* SHORT PROBLEM: Return, word for word, the passage of the bitcoin discussion that opens with the words "For me the reason" and closes with "(never used it).".

So by storing labor or wealth inside bitcoin, you're strengthening the network of participants, thus strengthening bitcoin, thus strengthening(or supporting) decentralized currency.
>The main question is: In one or five or 50 years, will everyone on earth want to use bitcoin, or a lot of people, or a few people, or nobody? There are no fundamentals, no cash flows or price-earnings ratios, to evaluate. It is pure speculation about speculation, a Keynesian beauty contest where all the pictures are blank.
>[...]
>Arguments about bitcoin are like every other shouty argument about financial markets, but with a void at their core. "Bitcoin is capitalism, distilled," says Adam Ludwin, but it isn't quite; bitcoin traders are not allocating capital to productive uses in the real world. Bitcoin is finance, distilled, though, in the narrow sense that the distillation throws away all the messy productive real-world consequences of finance and leaves you with just an abstract thing to trade.
For me the reason to sell at the moment is quite banal: I do not want to spend time thinking about investing over the holidays, and I do not want to feel like I should pick out my phone.
On a side note, I am trying to sell my very little stack of LTC - 7.04 - for like a week or 2. Gdax never works - the ID validation is always down - and I haven't found any other solutions. Any ideas?
I've never trusted the MFA for transfers on GDAX, what I do is transfer to my Coinbase account and then create a bank transfer there where, for some reason, their MFA mysteriously works.
Took me a week before ID check worked (more than timeout, it also forgot my data uploads 3 times.. not reassuring). One day I got a mail saying I was in.
some use localbitcoins to sell hand to hand (never used it).

* MATERIAL PROVIDED:
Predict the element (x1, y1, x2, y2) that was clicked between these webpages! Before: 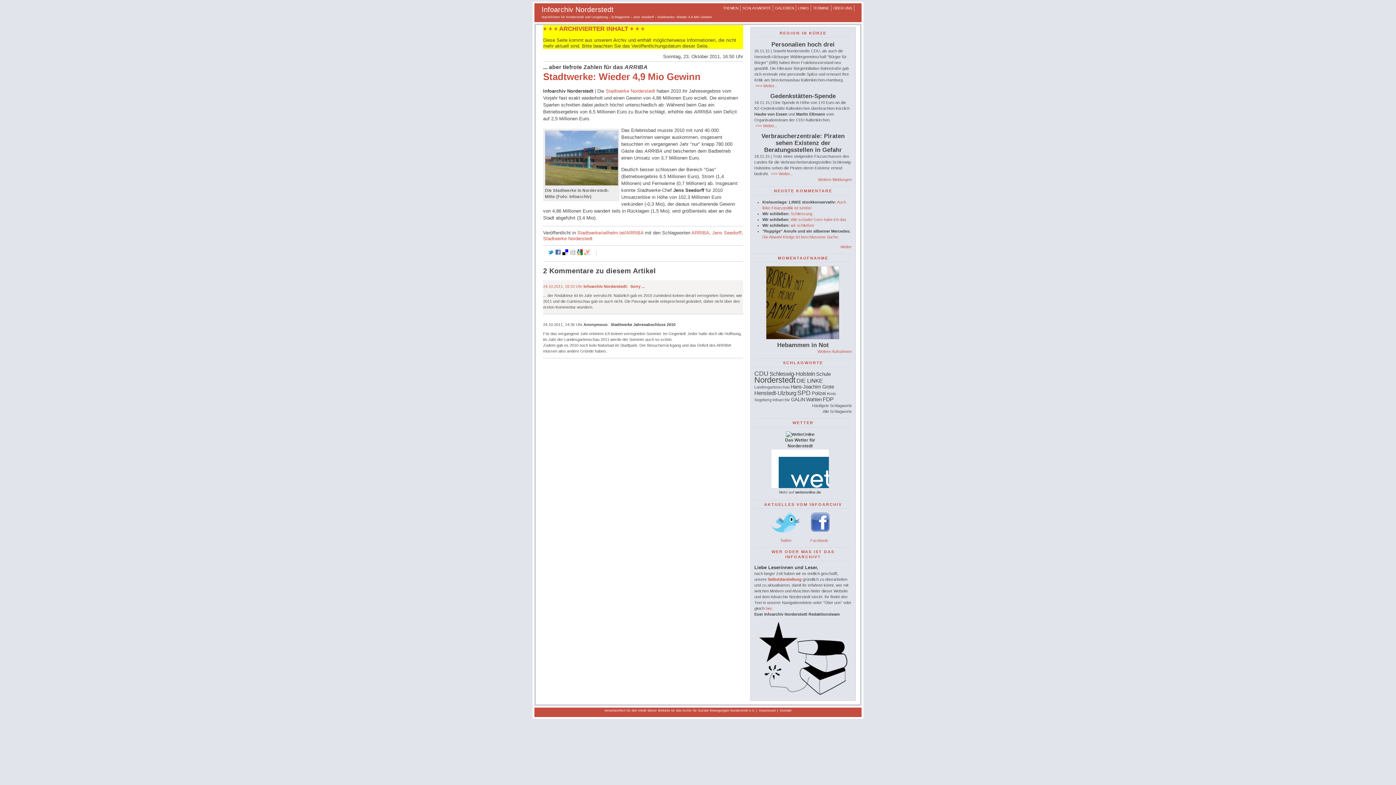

* ANSWER TO THIS EXERCISE:
For me the reason to sell at the moment is quite banal: I do not want to spend time thinking about investing over the holidays, and I do not want to feel like I should pick out my phone.
On a side note, I am trying to sell my very little stack of LTC - 7.04 - for like a week or 2. Gdax never works - the ID validation is always down - and I haven't found any other solutions. Any ideas?
I've never trusted the MFA for transfers on GDAX, what I do is transfer to my Coinbase account and then create a bank transfer there where, for some reason, their MFA mysteriously works.
Took me a week before ID check worked (more than timeout, it also forgot my data uploads 3 times.. not reassuring). One day I got a mail saying I was in.
some use localbitcoins to sell hand to hand (never used it).